Taxpayer funds are being spent on anti-deportation lawyers as the Home Office signs off on £17,647 in grants to radical campaign group

  • Home Office handing £17,467 to campaigners fighting Priti Patel’s Rwanda plan
  • Chief exec of recipient Migrants Organise said plan is ‘kidnapping’ of refugees 
  • Taxpayer-funded grants also given to firms trying to stop Channel deportations
  • Further £240k given to project trying to make deportation plane blocking legal

Taxpayer funds are being spent on anti-deportation lawyers and activists protesting against Priti Patel’s plan to send illegal immigrants to Rwanda, The Mail on Sunday can reveal.

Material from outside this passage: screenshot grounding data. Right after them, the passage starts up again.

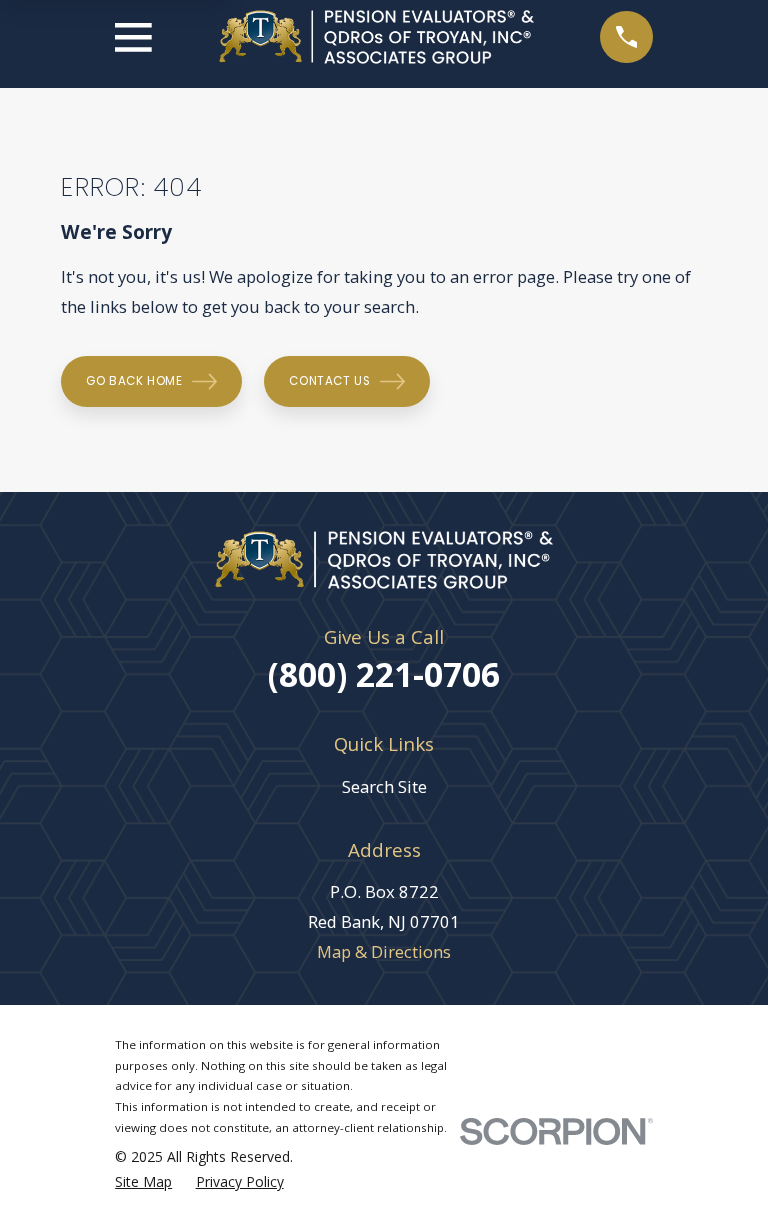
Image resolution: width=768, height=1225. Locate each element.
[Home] (376, 37)
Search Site (384, 786)
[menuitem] (143, 1182)
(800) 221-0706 (384, 674)
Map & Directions (384, 951)
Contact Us (329, 381)
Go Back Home (134, 381)
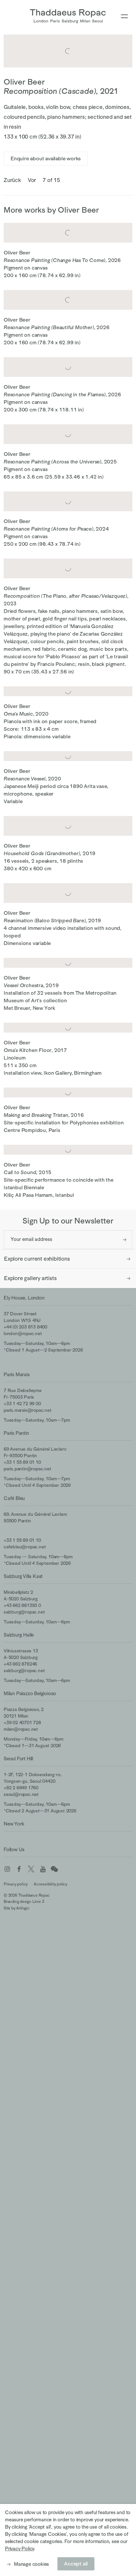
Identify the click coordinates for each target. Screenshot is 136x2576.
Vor (32, 180)
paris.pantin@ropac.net (27, 1468)
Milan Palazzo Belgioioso (30, 1693)
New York (14, 1824)
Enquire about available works (46, 159)
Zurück (12, 180)
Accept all (76, 2564)
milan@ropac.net (21, 1729)
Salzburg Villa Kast (23, 1576)
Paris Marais (17, 1374)
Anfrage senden (124, 1240)
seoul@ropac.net (21, 1794)
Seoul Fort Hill (18, 1758)
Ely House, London (24, 1298)
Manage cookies (31, 2564)
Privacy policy (16, 1884)
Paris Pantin (16, 1433)
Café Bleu (14, 1498)
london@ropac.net (23, 1333)
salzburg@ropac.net (24, 1612)
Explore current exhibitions (37, 1259)
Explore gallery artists (30, 1278)
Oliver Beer (24, 81)
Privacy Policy (19, 2548)
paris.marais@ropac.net (27, 1410)
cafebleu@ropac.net (25, 1546)
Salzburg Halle (19, 1635)
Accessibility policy (50, 1884)
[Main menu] (124, 16)
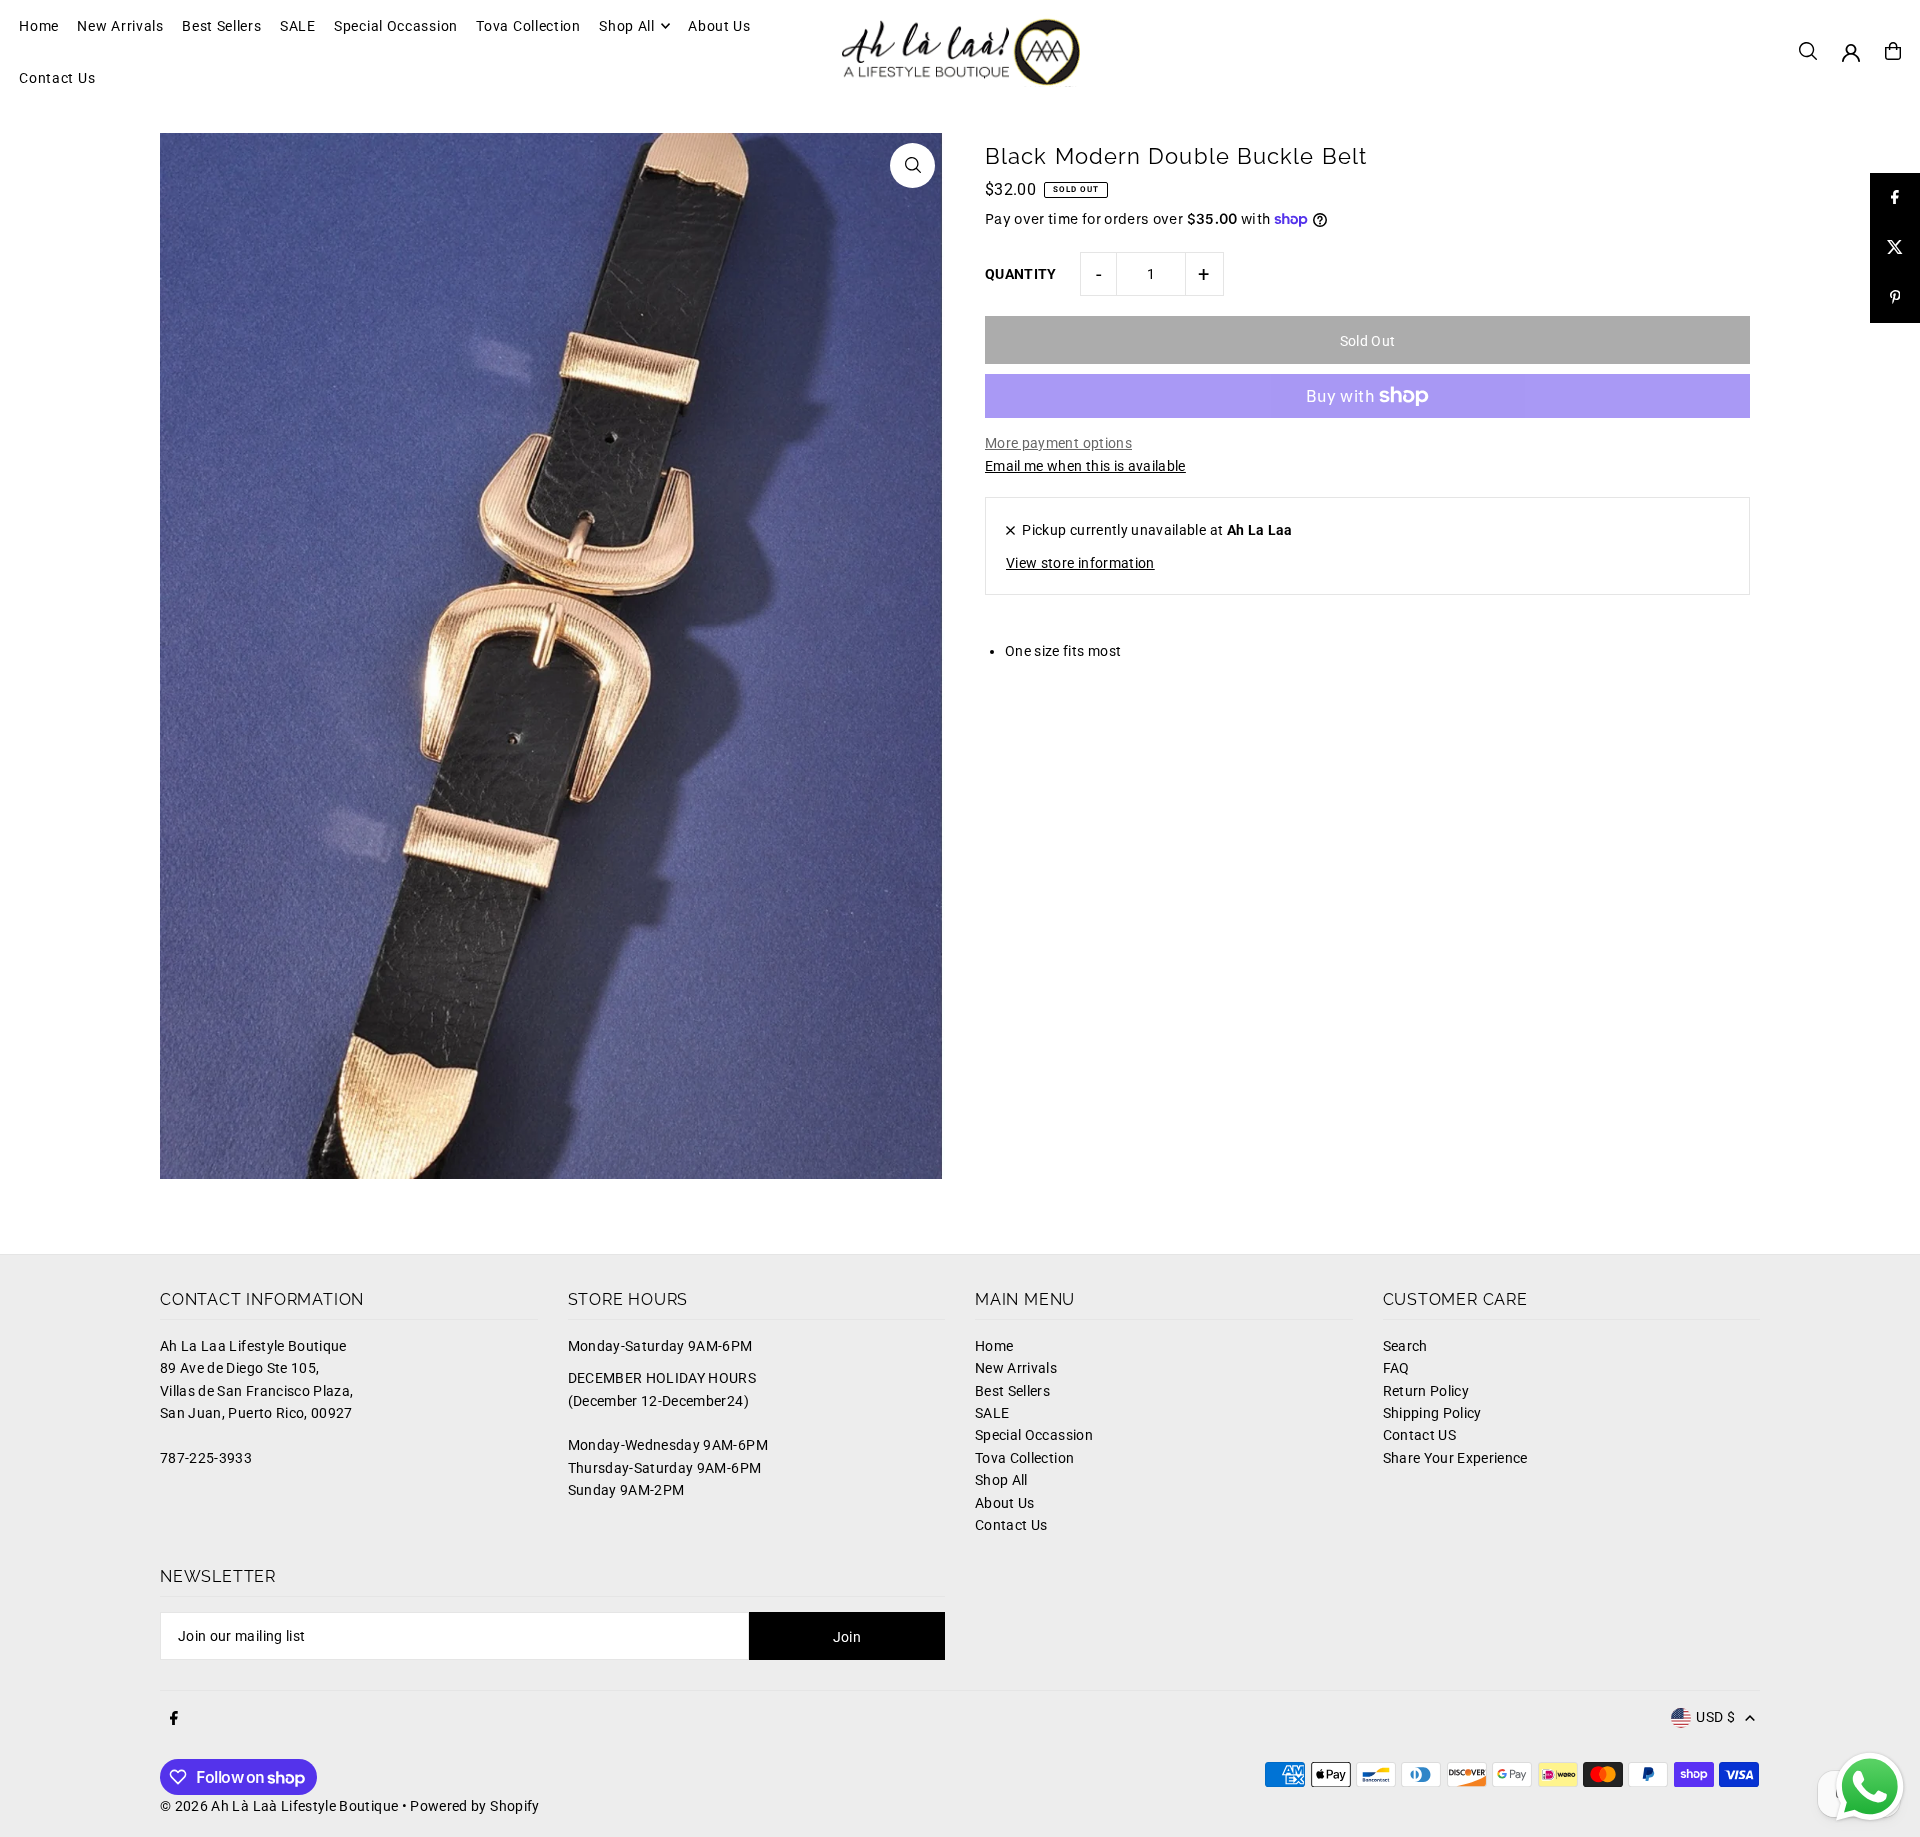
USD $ (1715, 1717)
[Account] (1851, 53)
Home (994, 1346)
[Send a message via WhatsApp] (1870, 1787)
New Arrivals (1016, 1368)
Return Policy (1426, 1391)
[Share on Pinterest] (1895, 298)
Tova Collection (1024, 1458)
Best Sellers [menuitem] (221, 26)
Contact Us (1011, 1525)
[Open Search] (1808, 51)
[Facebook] (174, 1719)
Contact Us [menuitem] (57, 78)
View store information (1080, 563)
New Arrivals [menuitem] (120, 26)
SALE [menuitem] (298, 26)
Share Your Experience (1455, 1458)
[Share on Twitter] (1895, 248)
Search (1405, 1346)
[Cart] (1893, 51)
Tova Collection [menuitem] (528, 26)
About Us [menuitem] (719, 26)
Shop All (1001, 1480)
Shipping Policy (1432, 1413)
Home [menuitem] (39, 26)
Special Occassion (1034, 1435)
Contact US (1420, 1435)
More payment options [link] (1058, 443)
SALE (992, 1413)
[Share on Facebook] (1895, 198)
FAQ (1396, 1368)
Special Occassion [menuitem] (396, 26)
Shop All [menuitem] (627, 26)
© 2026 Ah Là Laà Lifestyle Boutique (279, 1806)
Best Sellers (1012, 1391)
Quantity (1021, 274)
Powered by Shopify (474, 1806)
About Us (1005, 1503)
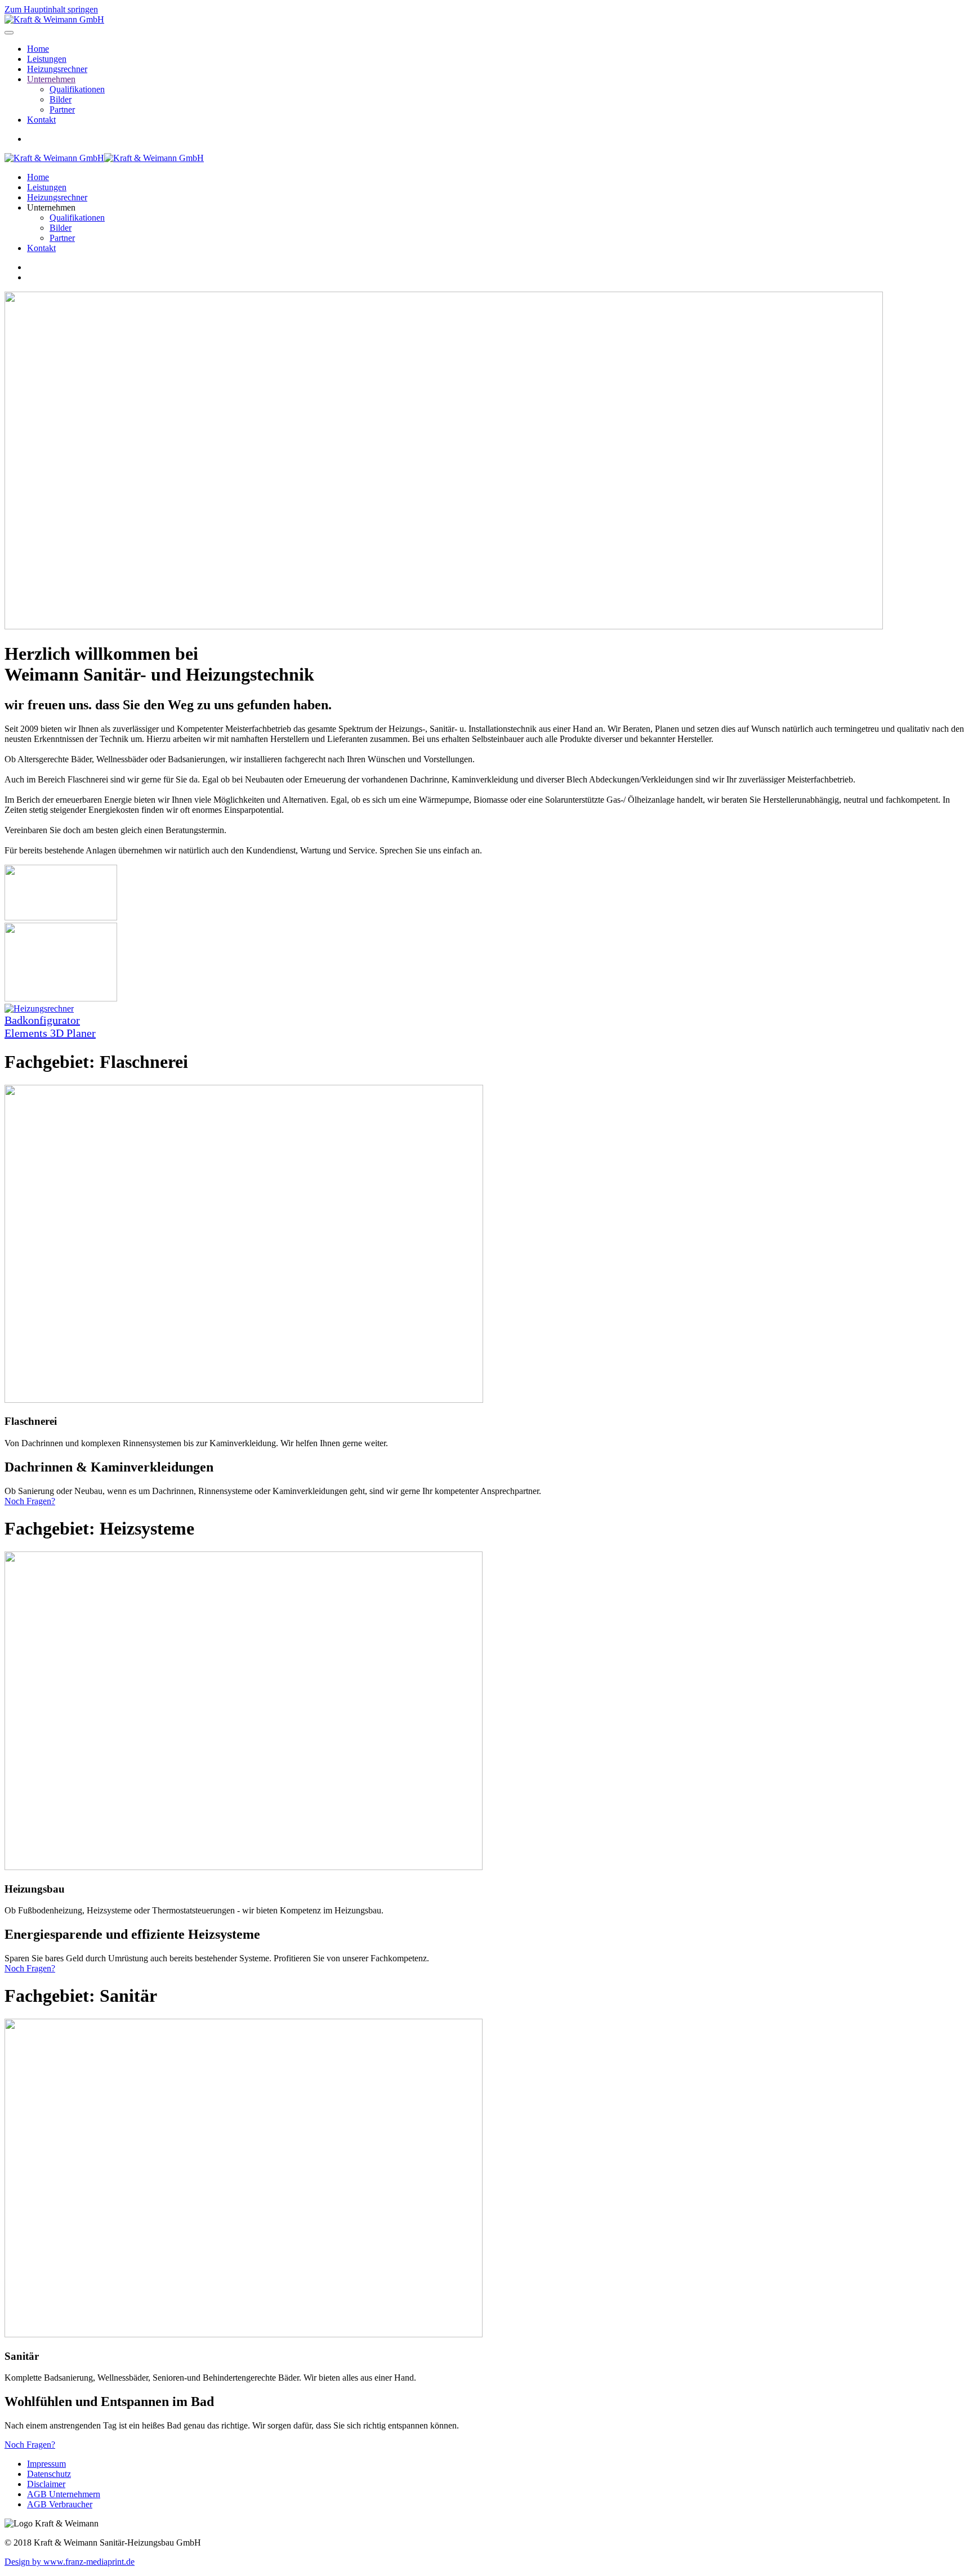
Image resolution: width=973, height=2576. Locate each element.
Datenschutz (49, 2474)
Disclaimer (46, 2484)
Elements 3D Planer (50, 1033)
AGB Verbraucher (59, 2504)
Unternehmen (51, 79)
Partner (62, 109)
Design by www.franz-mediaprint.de (70, 2561)
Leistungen (46, 59)
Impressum (46, 2463)
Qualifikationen (77, 89)
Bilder (61, 99)
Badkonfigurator (42, 1020)
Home (38, 48)
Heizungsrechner (57, 69)
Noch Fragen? (30, 1501)
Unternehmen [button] (51, 207)
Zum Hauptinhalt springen (51, 9)
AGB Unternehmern (63, 2494)
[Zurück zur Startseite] (54, 19)
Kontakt (41, 119)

Home Office mandarins signed off £17,647 in grants to a radical campaign group that last week staged a protest outside the department about its own policy.

Government grants have also been given to law firms working to prevent Channel migrants from being returned to France.

Home Office mandarins signed off on grants for campaigners protesting department’s own Rwanda policy, which was announced by the Home Secretary in Kigali (pictured) this week

In 2020-21, the Home Office gave Migrants Organise a £17,647 grant, new transparency figures have shown.  

This is on top of £11,502 in the previous two years.

Last Thursday, Migrants Organise promoted a protest outside the Home Office against the Rwanda deal.

Its chief executive Zrinka Bralo claimed Ms Patel’s plan amounted to ‘kidnapping and deportation of refugees’.

The chief executive of one funded group said the government is 'kidnapping' migrants

The chief executive of one funded group said the government is ‘kidnapping’ migrants

Meanwhile, UK Research and Innovation (UKRI), a quango set up by the Department for Business, Energy and Industrial Strategy, gave £240,000 to a project aiming to decriminalise activists who help illegal migrants – including those who block deportation planes from taking off.

Elliot Keck, investigations campaign manager of the TaxPayers’ Alliance, said: ‘Taxpayers’ cash should not be propping up controversial campaigners.’

A UKRI spokesman said: ‘Applicants to UKRI research grants are free to research any topic within our remit. 

‘The process is highly competitive and the decision to fund these research projects is made via a rigorous peer review process based on excellence.’